Last spring, a group of leading experts in computer science education gathered for the Finding a Home for Computing Education in Schools of Education Strategy Workshop. The report synthesized the conversations and existing efforts and will suggest frameworks and models for integrating CS in the field of education at the post-secondary level. Videos from the workshop are available now and the report will be released April 12, 2018, on computingteacher.org.

A Role for Classroom Teachers

Integrating CS in teacher preparation programs will be a massive effort that requires many people from a variety of areas to make it successful. Education faculty may not have had much experience in computer science and, just like our students, may feel quite intimidated by the subject. The CSTA community is a great resource for them!

If you’re a current classroom teacher, you could:

  1. Host students for field experiences that include a CS component
  2. Connect with your local college education programs to help them develop programs to meet new licensure and certification requirements
  3. Share your experiences with students considering a career in CS teaching through guest lectures or mentoring programs
  4. Teach college courses related to CS education

Jennifer Rosato


Teacher Education Representative

Designing Computer Science Classrooms

Computer science is being taught in all kinds of classrooms across the country, not just in computer labs. As more schools increase their computer science offerings and look to dedicate space to those classes, teachers are faced with the question: What should a computer science classroom look like?

In CS teacher professional development, we discuss how to make sure that all students feel welcome in the classroom, including the physical environment itself. NCWIT has a great resource, How Does the Physical Environment Affect Women’s Entry and Persistence in Computing?, that identifies how underrepresented students are impacted by posters and other images that reinforce stereotypes about computing. For example, images that associate “geek” with CS (Star Trek, a lone coder in the dark, etc.) or that call attention to the need for more women, can have a negative impact. Instead, consider using imagery like the new set of posters from NCWIT and Careers With Code, which show a variety of role models using computer science to pursue a personal passion or change their world. The goal should be to select images that appeal to all students and showcase a variety of people.

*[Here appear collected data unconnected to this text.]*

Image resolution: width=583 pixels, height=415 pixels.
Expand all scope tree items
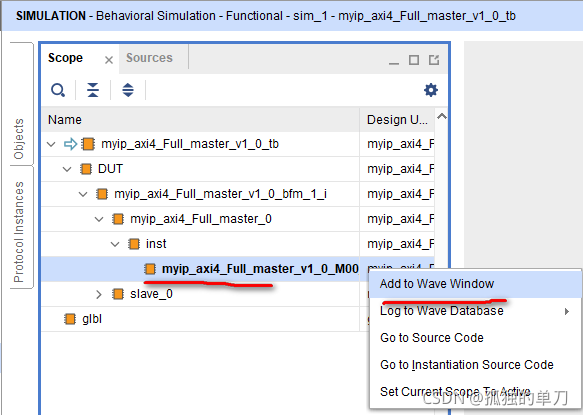(128, 90)
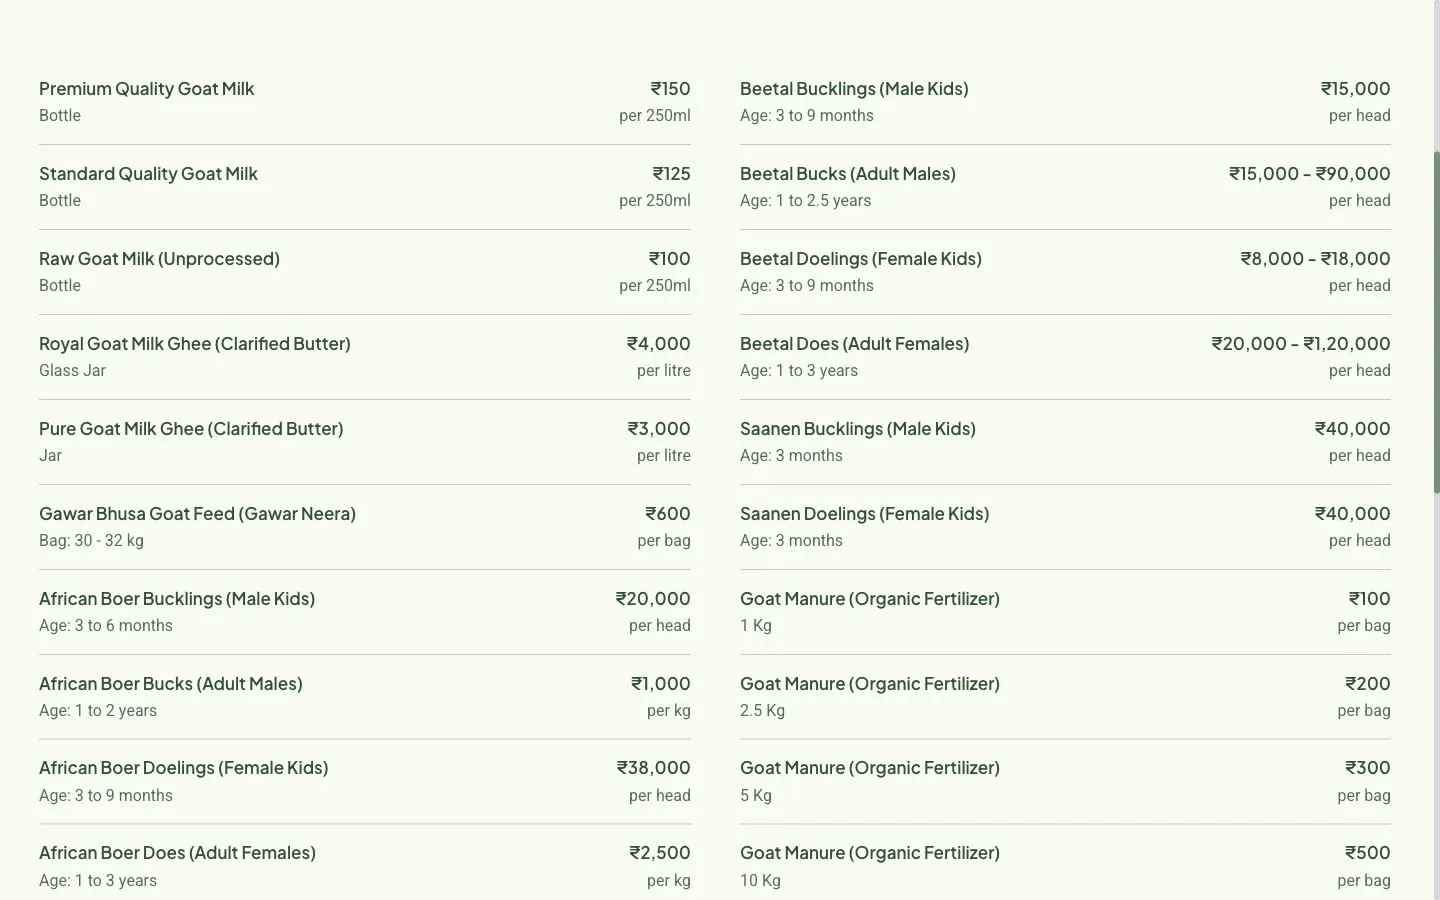Select the Goat Manure 10 Kg entry
The height and width of the screenshot is (900, 1440).
click(1065, 866)
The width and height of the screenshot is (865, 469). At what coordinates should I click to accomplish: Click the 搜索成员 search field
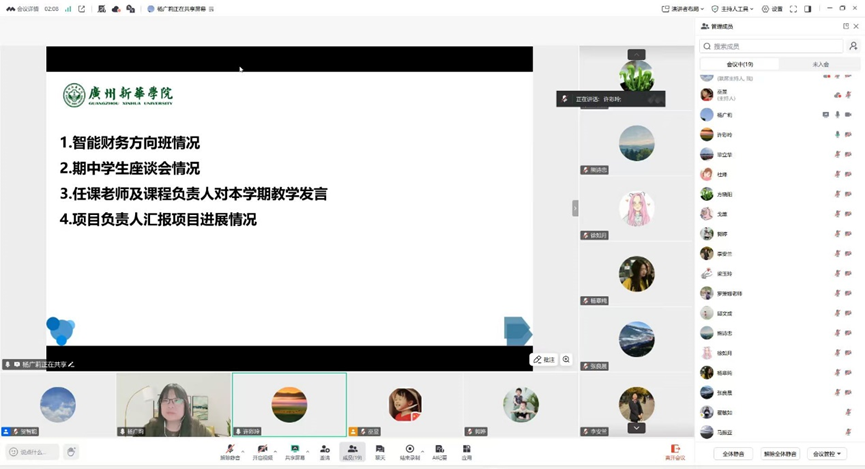(x=773, y=46)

Working with K-12 teachers, I’ve had the opportunity to see many different types of CS classrooms. Sometimes the computers line the perimeter of the room, facing the wall but making it difficult for some students to see the teacher and their computer at the same time. Some rooms have rows of computers where it’s easier to see the teacher but often difficult to walk around easily. And some are regular classrooms that rely on a laptop cart. All of them have their advantages and disadvantages; the goal is to have a physical space that supports effective teaching.

The college I teach at is also looking to redesign one of our computer labs dedicated to CS courses, with a focus on supporting student collaboration. As more and more of our teaching relies on collaborative and cooperative learning activities such as pair programming, POGIL, debate team carousels, etc. the traditional classroom with rows of computers does not work well. So, we are examining ways to implement flexible classroom arrangements with tables and chairs on wheels that can be easily switched into another configuration. With these types of activities we move from a “guide on the side” model of teaching to more of a “sage of the stage” model and have less need for a large, central area with whiteboards and projection screen.

These types of considerations for the physical design of CS classrooms also directly support practices described in the CSTA K-12 CS Standards, specifically the practices of Collaborating Around Computing and Fostering an Inclusive Computing Culture. So, what would your ideal classroom to teach computer science in look like? How will it support collaboration and make sure that all students feel like they belong?